• Required work
Make an exact copy of the lines from the top of the entries below through the line with "The height and". Leave all pictures out.

• Input data
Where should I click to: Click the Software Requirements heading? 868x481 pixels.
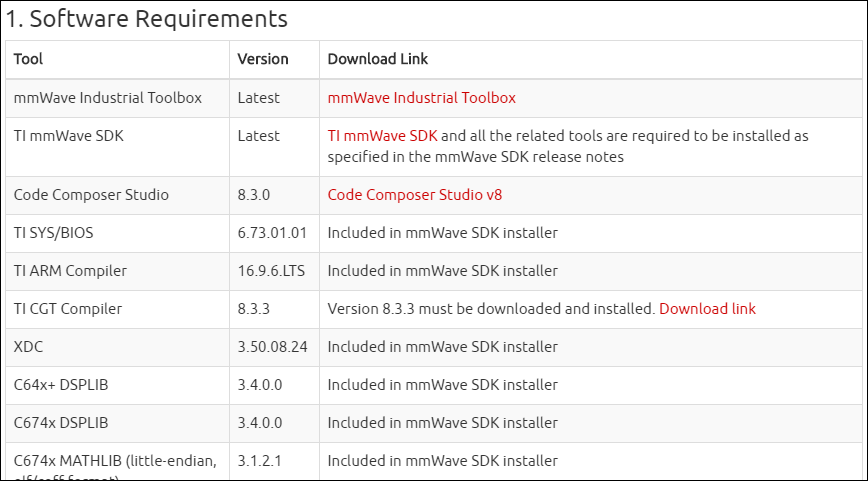(147, 19)
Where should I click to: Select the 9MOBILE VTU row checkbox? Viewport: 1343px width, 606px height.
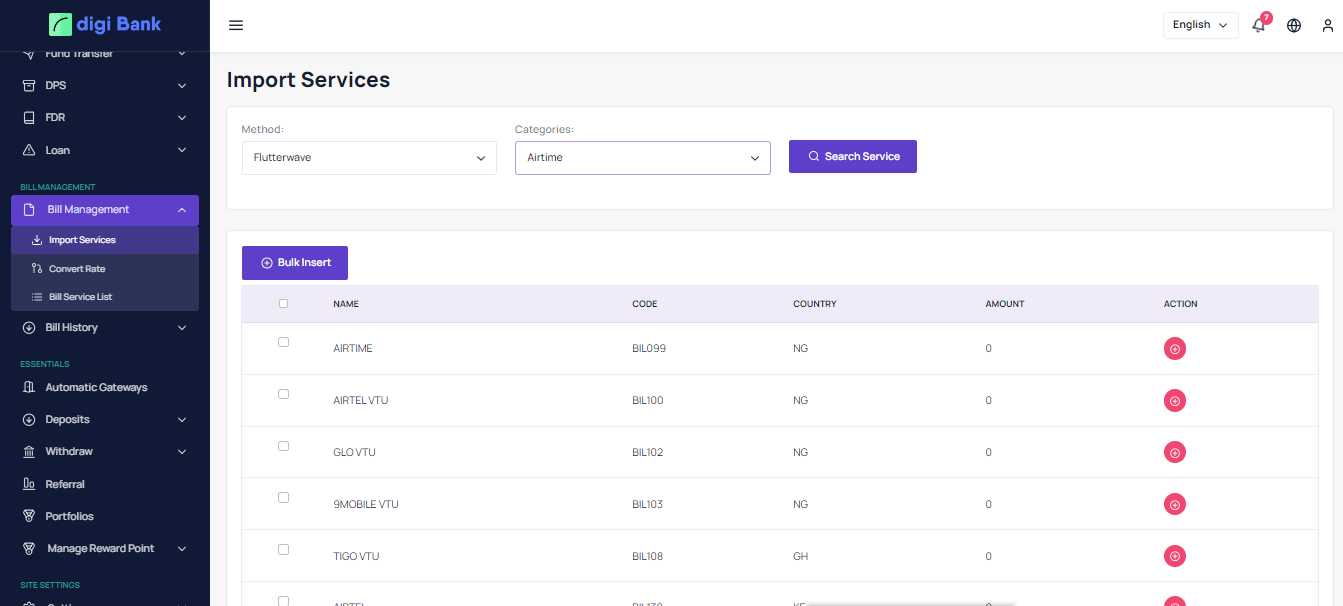point(283,498)
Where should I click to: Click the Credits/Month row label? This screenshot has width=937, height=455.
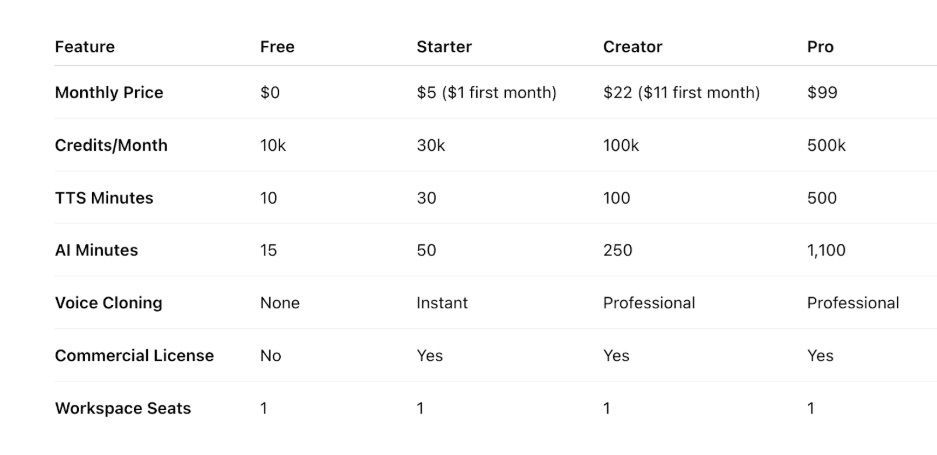[x=111, y=145]
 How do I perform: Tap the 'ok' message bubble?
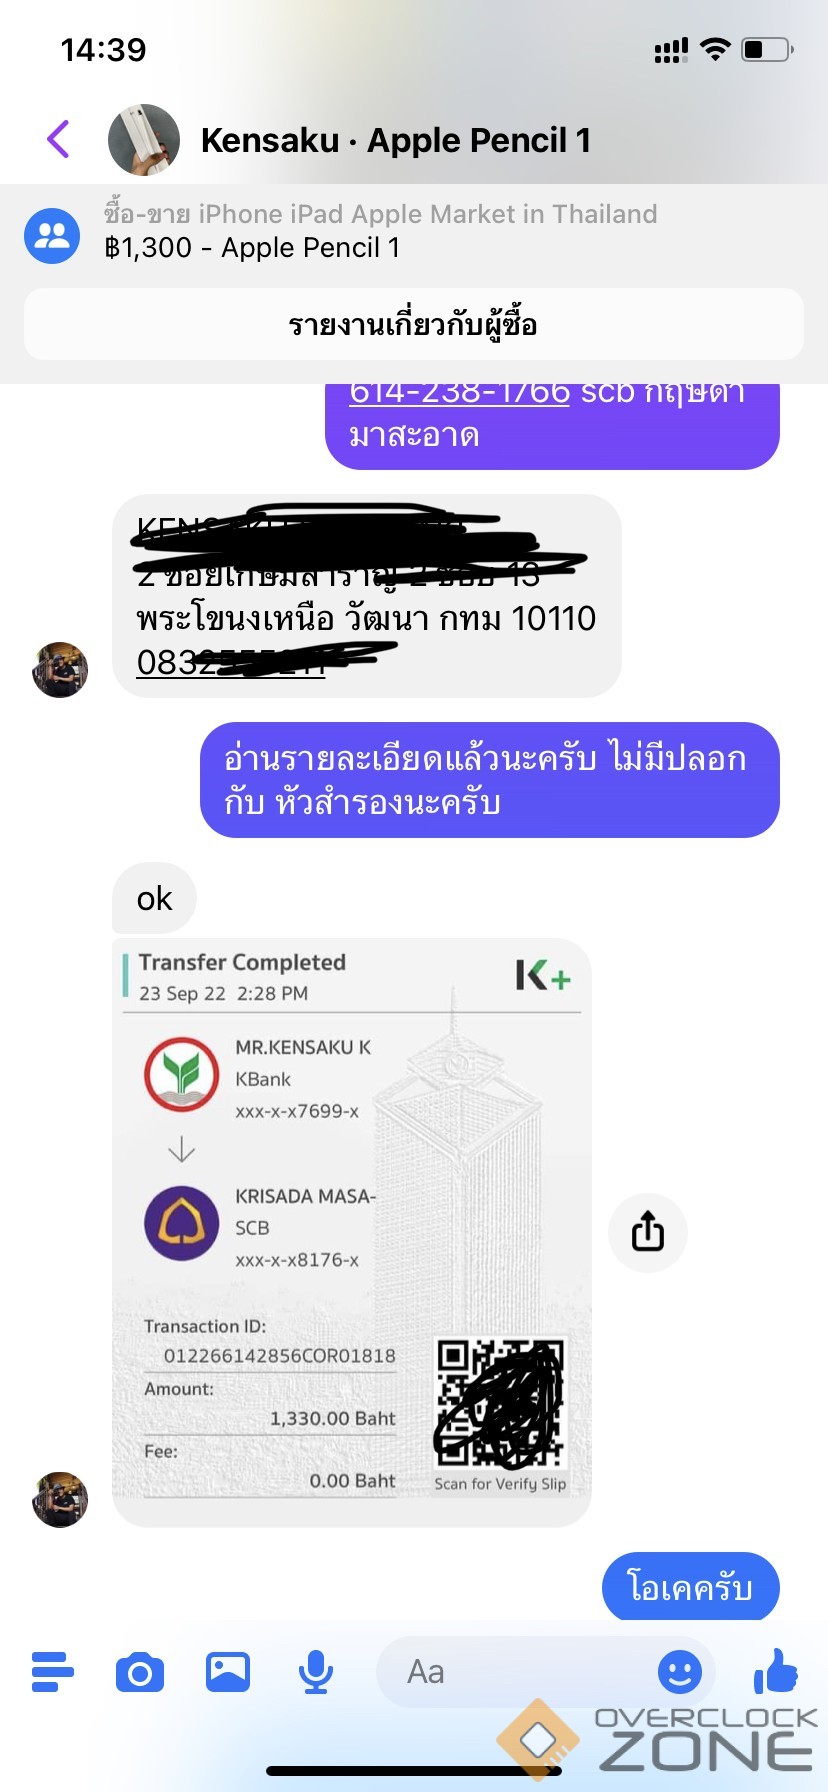pyautogui.click(x=154, y=898)
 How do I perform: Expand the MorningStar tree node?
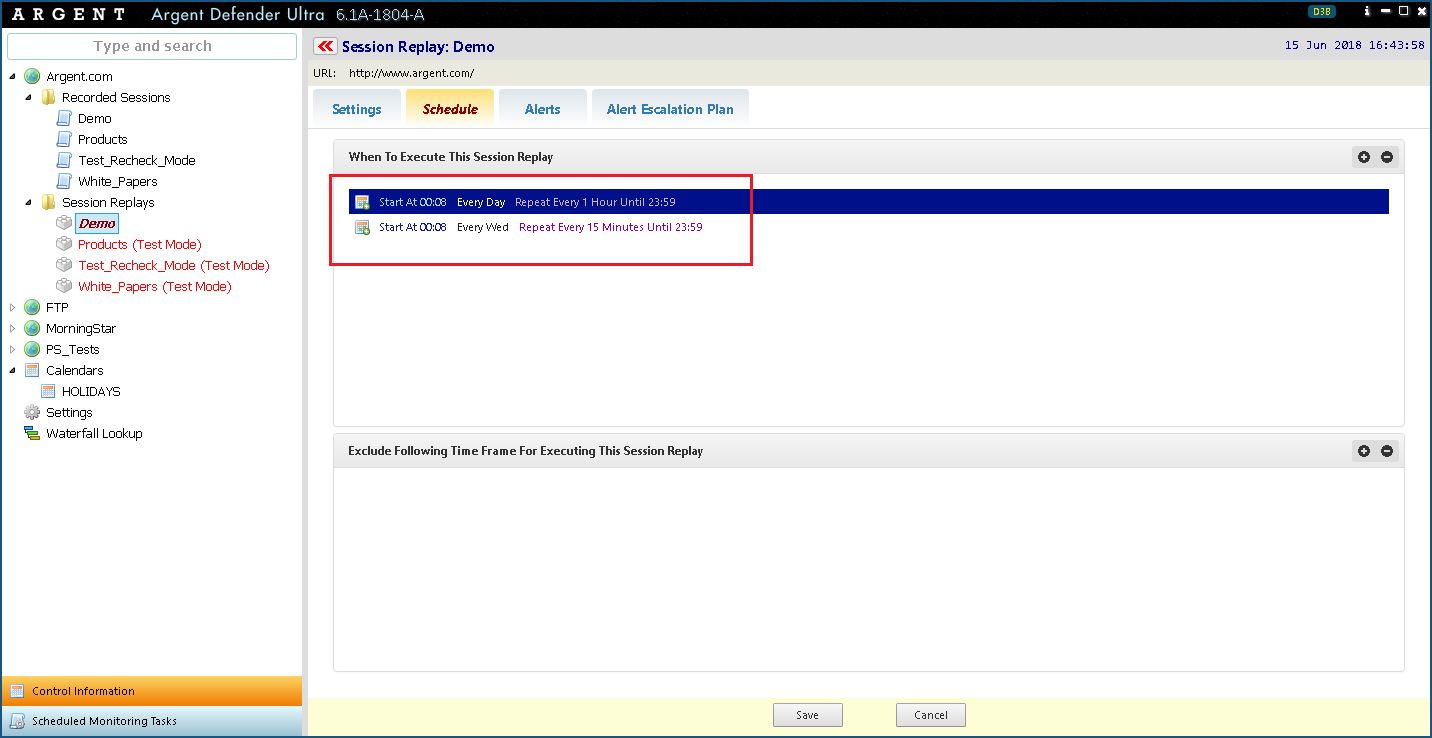click(13, 329)
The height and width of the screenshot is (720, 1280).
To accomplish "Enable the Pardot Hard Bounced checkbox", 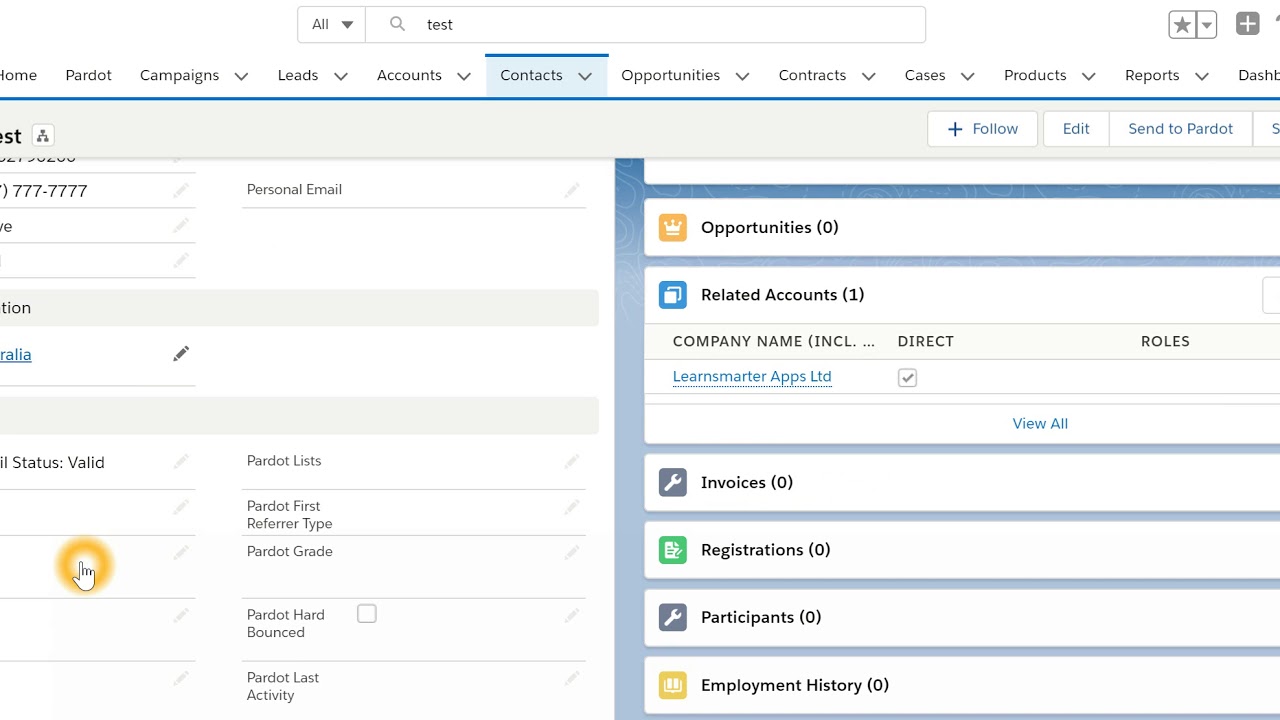I will coord(367,613).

• Solution to this problem
Where should I click to: Click the Software Requirements heading? 868x481 pixels.
(147, 19)
Where should I click to: Select the 9MOBILE VTU row checkbox? Viewport: 1343px width, 606px height.
point(283,498)
Where should I click to: Click the Credits/Month row label? This screenshot has width=937, height=455.
[x=111, y=145]
 How do I perform: Tap the 'ok' message bubble?
pyautogui.click(x=154, y=898)
 How do I perform: Expand the MorningStar tree node?
click(13, 329)
The height and width of the screenshot is (720, 1280).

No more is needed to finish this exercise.